* **TASK REQUIREMENTS**
Answer these questions about the Mugshots text below, one line each:
(a) In which city did the writer see the Marlene Dumas exhibition?
(b) What does Dawn Clements use to create domestic interiors?
(c) Which two films inspired the stairs in Staircase?

* **SELECTED EXCERPT**

Mugshots, Degree Show

Marlene Dumas is an artist who has greatly influenced my work. She uses photographs and draws with brushes creating powerful imagery. Each mark she makes on the paper, whether a line or an inky wash has the ability to disturb and haunt the viewer. This is something I have tried to achieve with my mugshot portraits. My portraits are uncomfortable viewing which reveal a disturbing side to these women’s personalities. Seeing Dumas’ exhibition in London last year changed the way I saw my own work and opened my eyes to a new way of drawing and expressing emotion in a portrait.

Sarah Bale (2016) Crime Scene [ink on paper]

It must have been about 5 years ago that I visited an exhibition at the Saatchi Galley and saw the work of Dawn Clements. It was only in the last few weeks ago I remembered her work. It’s funny how things stick in your brain and then suddenly appear!  When I looked at her images I was struck by how much her drawings relates to my own. She is also inspired by films and uses ink to create domestic interiors. My inked interiors have splattering’s of blue and other clues.

Sarah Bale (2016) Insect Informer [ink on paper]

The fly is attracted to the evidence on the woman’s necklace.

Sarah Bale (2016) Staircase [ink and charcoal on paper]

The stairs are inspired by the staircase in Psycho and the Babadook. Films that both play with the notion of the uncanny, the mother and the home. Here is a quote by Alfred Hitchcock which relates to inked interiors.

‘Here we have a quiet little motel tucked away off the main highway, and as you see, perfectly harmless looking, when in fact it has now become known as the scene of the crime. This motel also has as an adjunct old house which is, if I may say so, a little more sinister looking, less innocent than the motel itself. And in this house, the most dire horrible events took place. (Hitchcock, 1960)

* **PROVIDED INFORMATION**
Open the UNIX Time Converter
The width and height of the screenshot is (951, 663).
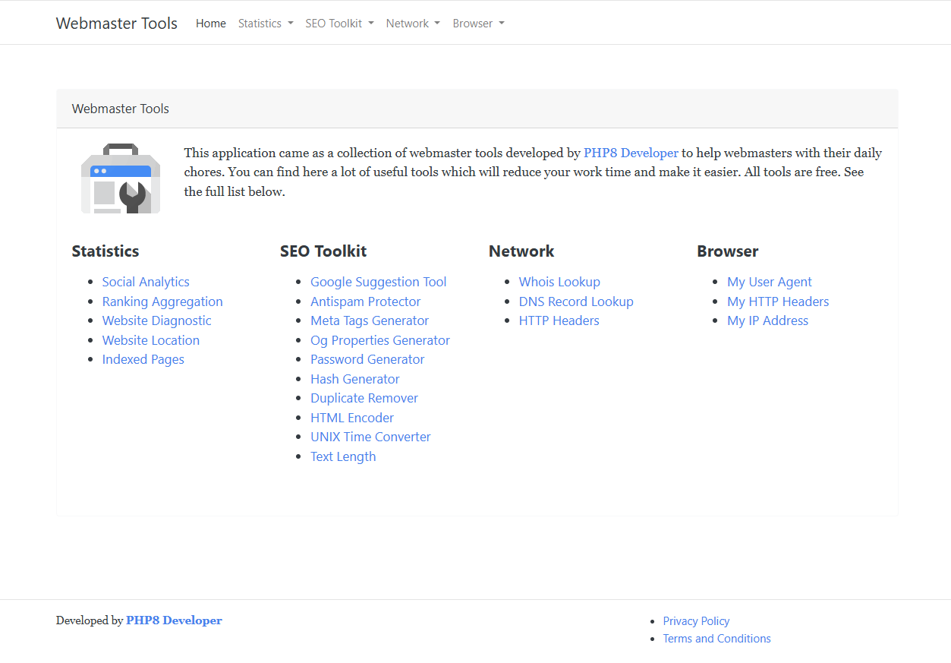pyautogui.click(x=370, y=437)
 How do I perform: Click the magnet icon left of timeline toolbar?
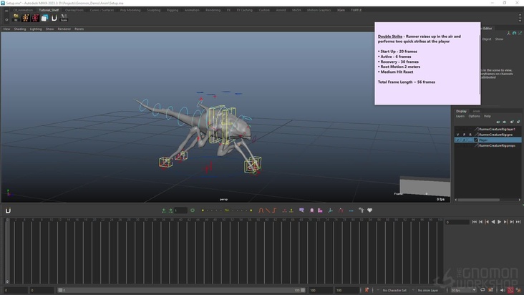click(x=8, y=211)
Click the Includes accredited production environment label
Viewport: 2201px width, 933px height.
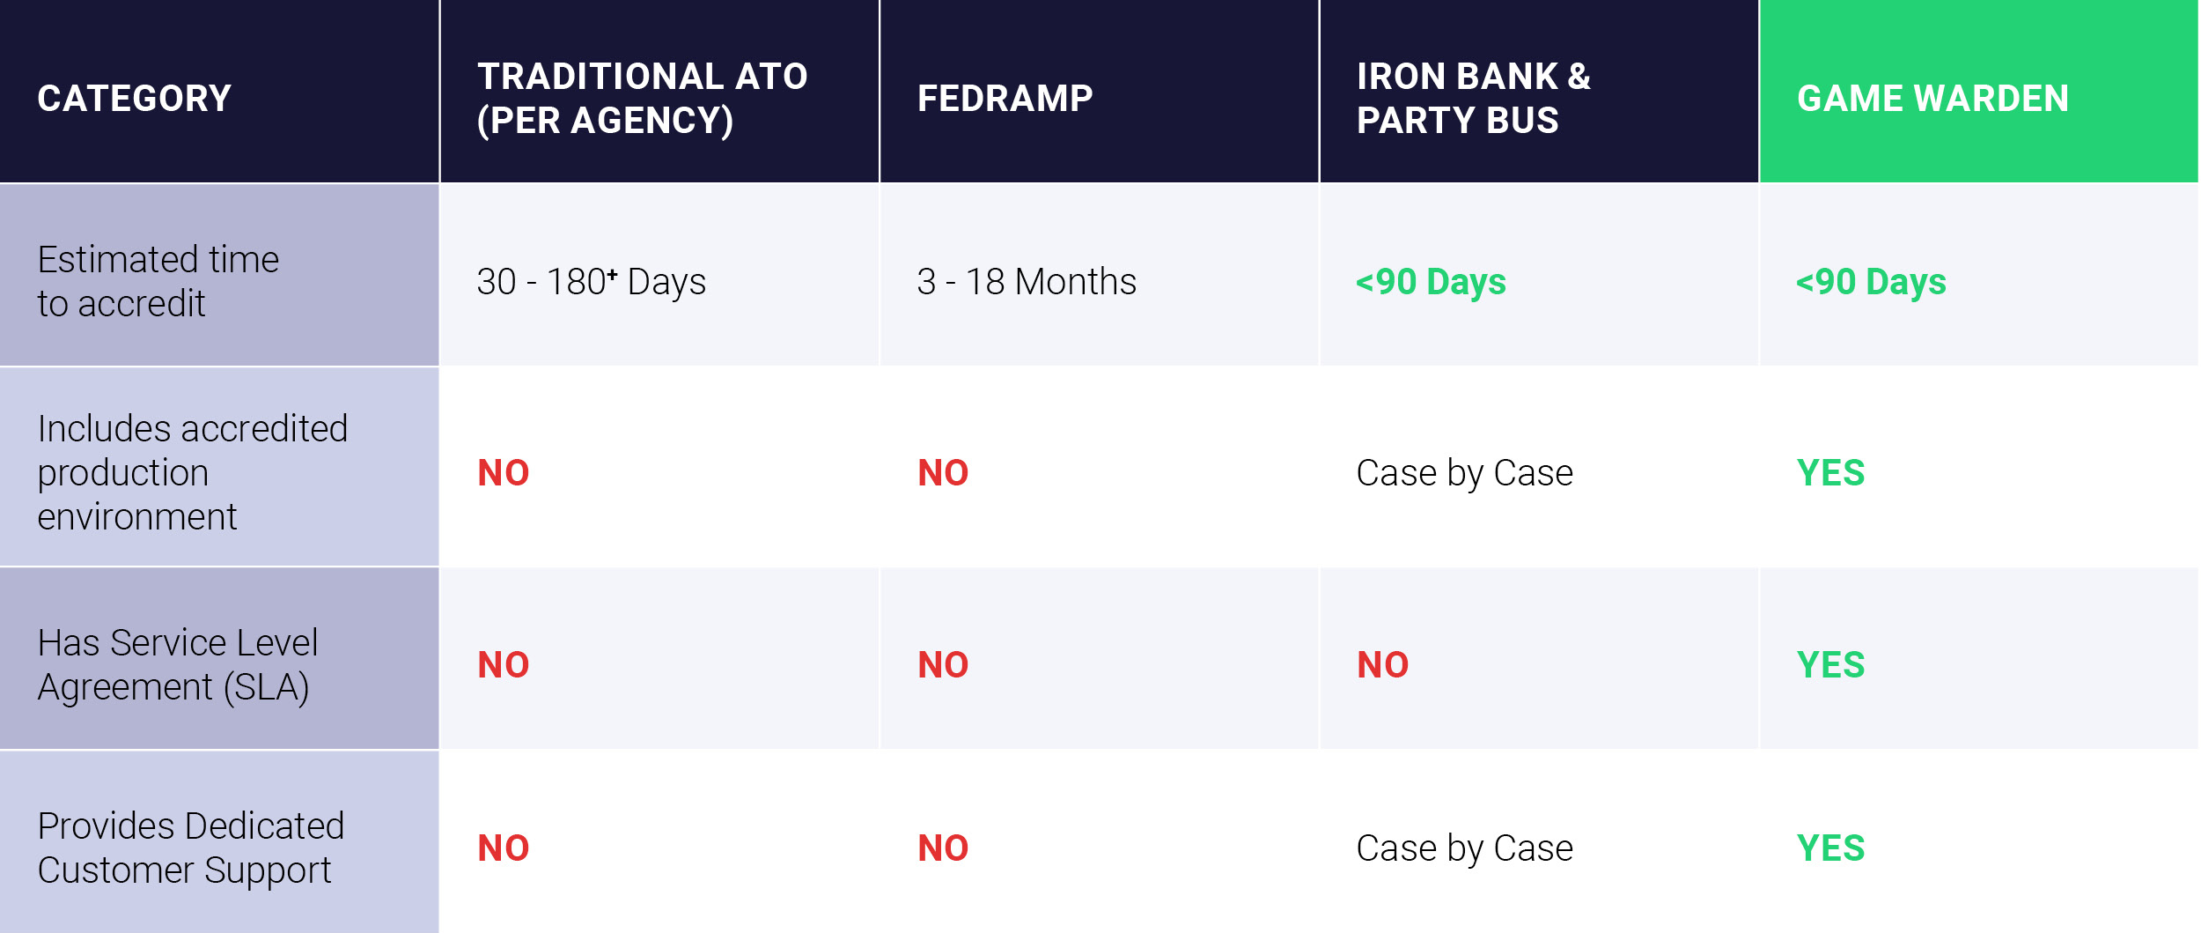click(x=192, y=472)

* **EXERCISE RESPONSE**
(a) London
(b) Ink
(c) Psycho and the Babadook